ART-PRESENTATION: Walter De Maria-Idea to Action to Object
Walter de Maria bridged multiple movements of artistic practice in the 1960s creating interactive sculptural installations and providing conceptual underpinnings to larger-scale sculptural work. In later projects he also connected viewers to nature by either embedding visual elements in nature itself, or by bringing components of nature inside gallery spaces.
By Dimitris Lempesis
Photo: Gagosian Archive
In the exhibition “Idea to Action to Object” are on presentation 40 works on paper and several related sculptures by Walter De Maria. The drawings are on view for the first time, revealing various unrealized projects and philosophical explorations, and suggesting a tender humanity behind De Maria’s geometric precision. The title of this exhibition comes from a sketchbook page, “Abstract Concept” (c. 1960-61), in which De Maria mapped out a cyclical relationship between a work’s conception, actualization, and perceived meaning. Themes of causality and performance run throughout the drawings, providing more intimate backstories for his minimalist sculptures and installations. The early editioned sculpture “Ball Drop” (1961-64) comprises a tall plywood box with two square holes cut into its face. A wooden sphere sits in a compartment framed by the lower hole. When it was originally shown in 1963, the viewer was invited to take the ball and drop it through the top hole, causing a sharp bang. Here, however, the ball remains static, charged with potential energy, like the solid stainless-steel ball in “14-Sided Open Polygon” (1984).
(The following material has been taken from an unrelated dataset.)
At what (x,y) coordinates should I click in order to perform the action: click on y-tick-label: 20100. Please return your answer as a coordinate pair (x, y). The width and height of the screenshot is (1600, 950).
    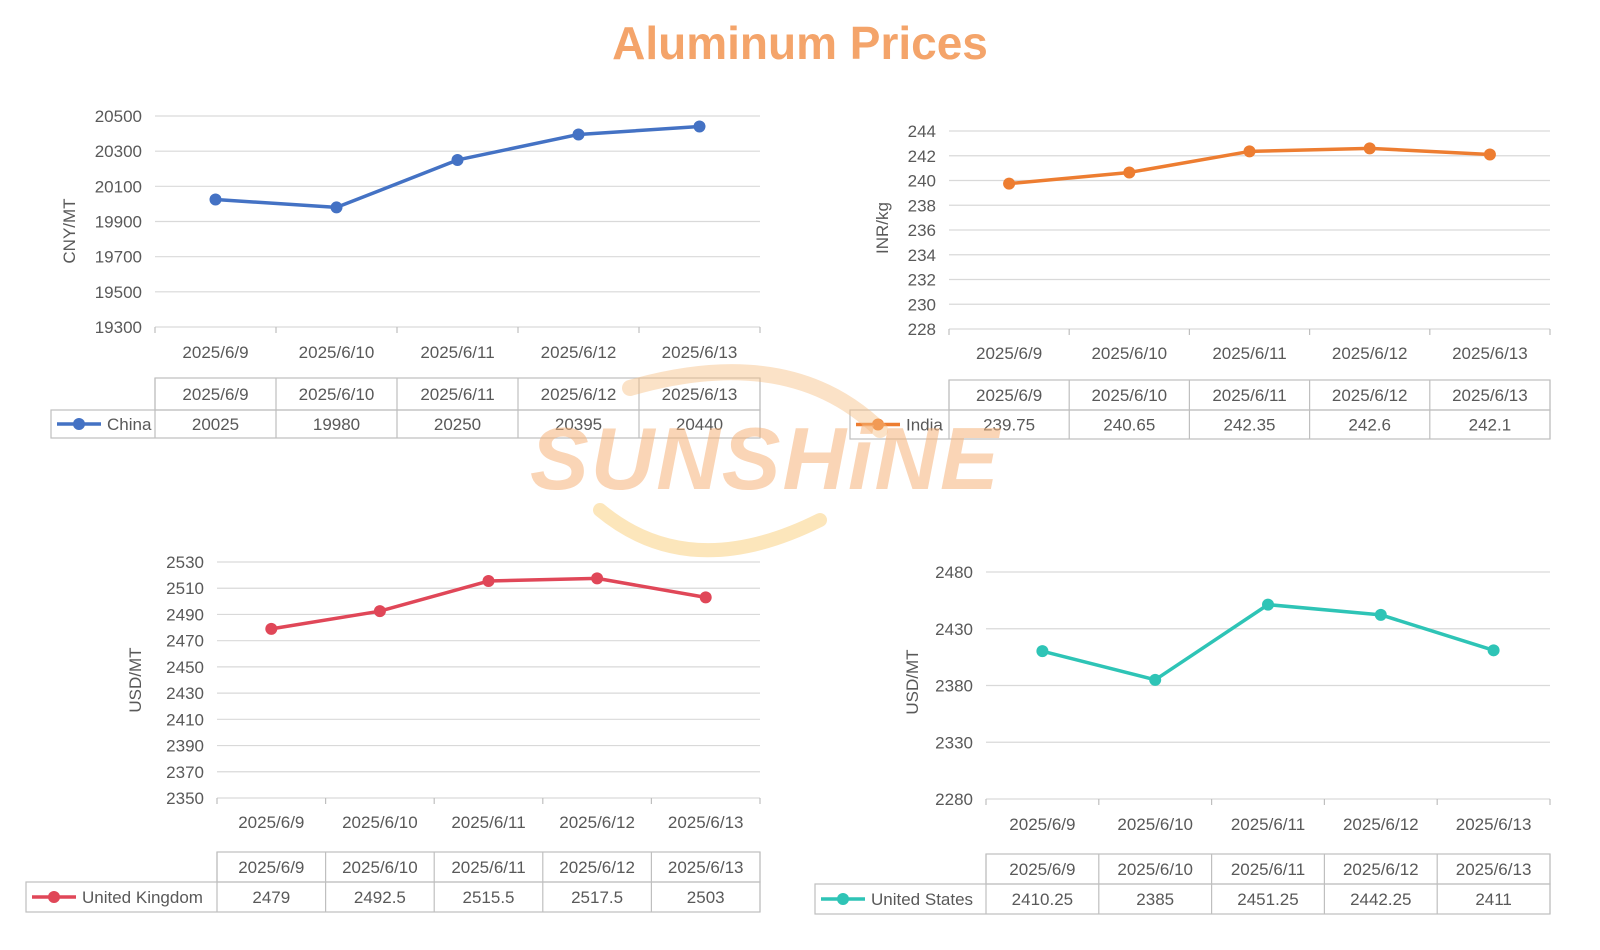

On presentation are the preparatory drawings for his unrealized “Olympic Mountain Project” (1970-71), for the 1972 Olympic games in Munich’ De Maria proposed to drill a 400-foot shaft through a mountain of rubble from World War II, covering the top of the hole with a bronze disk. To think about the dark void beneath the metal disk imbues his other disk-shaped sculptures with a sense of precariousness. In “The Equal Area Series: Pair Number 24” (1990), steel outlines of a square and a circle occupying the same surface area of the gallery floor. Some drawings attest to De Maria’s lighthearted, improvisational spirit. In “Stand Up Commedian” (c. 1961-63), a bowling pin–like man occupies the center of the page with “talks for two hours about cigaretts [sic] and smokes” written above his head and “diskothek” appearing beneath him; and in the “Flying Saucer” (1974) drawings, loosely rendered ellipses float across the page. This suggests that De Maria’s geometries are not entirely unfanciful, but rather combine the serialization of Minimalism with the sublime scale of land and sky, and the electrifying tremors of the unknown.